---------- Passage shown

If you’re in your 40s, there’s a good chance you’re taking stock of your life, reflecting on your journey up to this point. You might be in the thick of raising teenagers or worrying over the declining health of your aging parents, or you could be regretting some of your choices and feeling ashamed that you’re not further along in your personal life and career. This difficult list of things people in our stage of life commonly struggle with is what often leads to the anxiety-induced state referred to as the midlife crisis. If this is where you are in life, you’re not alone. I’m right there with you.
Key Childhood Memories
Two memories have consistently come to mind as I’ve reflected on my life over the years. These key snapshots, if they were plucked out of context, would seem random and disconnected. So, I’ve been trying to determine why these two particular moments keep coming up and why they’re so inextricably linked. What makes certain moments in our lives stick out more than others? I have some thoughts, but before we answer any questions about our memories, let me share mine with you.
Of all the memories I have from my lifetime, two childhood events consistently come to mind. The first is the scene in The Natural when Roy Hobbs hits the epic home run and the Knights win the pennant. His childhood dreams came true and he became a legend. My second recurring memory is the time I was window-shopping at the Schwinn bike shop near my house. I’ll never forget the moment I laid eyes on the most rad, lime-green, Schwinn BMX bicycle I had ever seen. I had to have it.
I’ll admit, these two memories seem like an odd pairing. However, to that 10-year-old version of me, they were impactful, and to this day remain critical pieces of my story. These two memories keep coming to mind because they’ve been trying to teach me something. Three decades later, I think I’ve finally made sense of Roy Hobbs and my experience with that lime-green BMX.
A Little Bit of My Baseball Story
From the time I was 6 years old until I graduated high school, I was involved in athletics year-round. In my younger years, it was football in the fall, basketball in the winter, and baseball in the spring and summertime. But, by high school, baseball had become my preference because I had the most success at it.

--------------------
---------- Data extract

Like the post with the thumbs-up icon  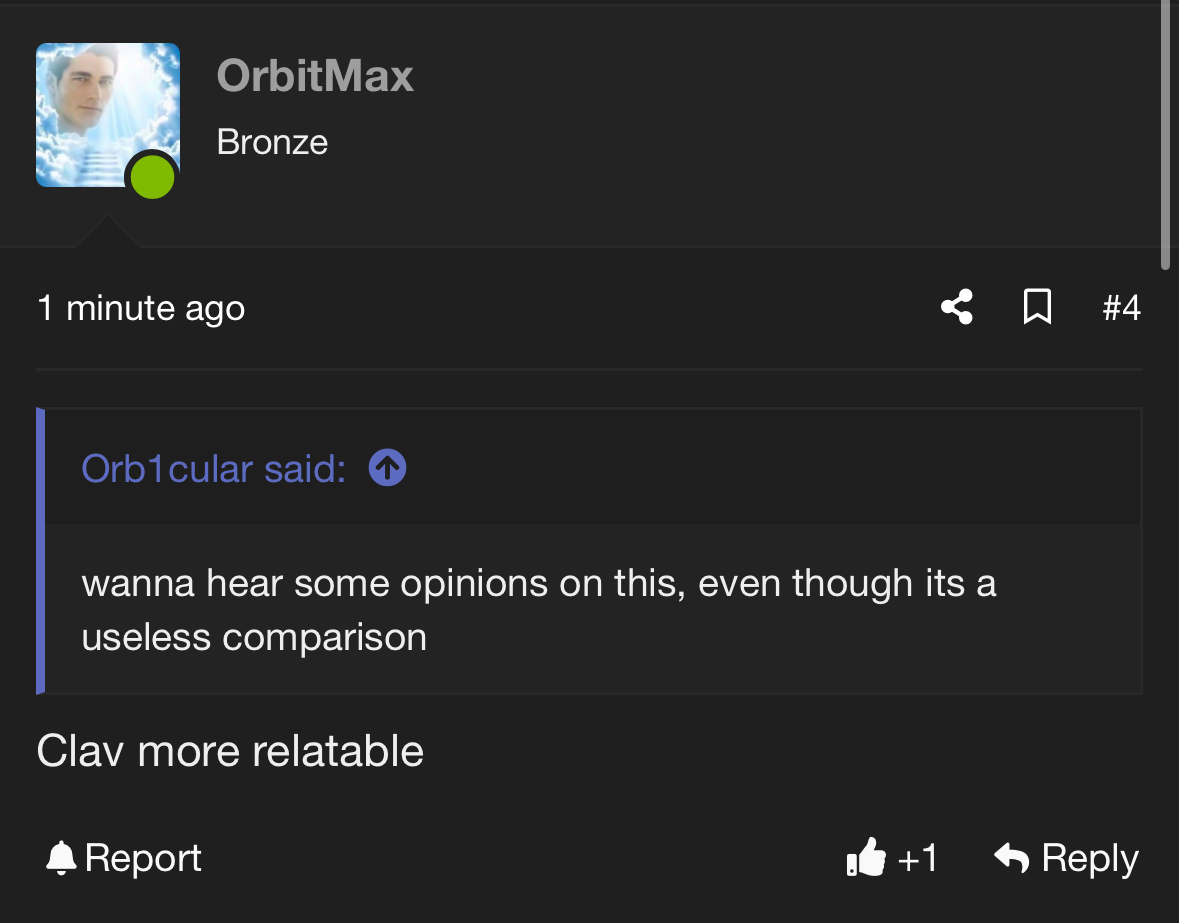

--------------------

In the midlife reflection passage, what color was the Schwinn BMX bicycle the writer saw while window-shopping?

Lime green.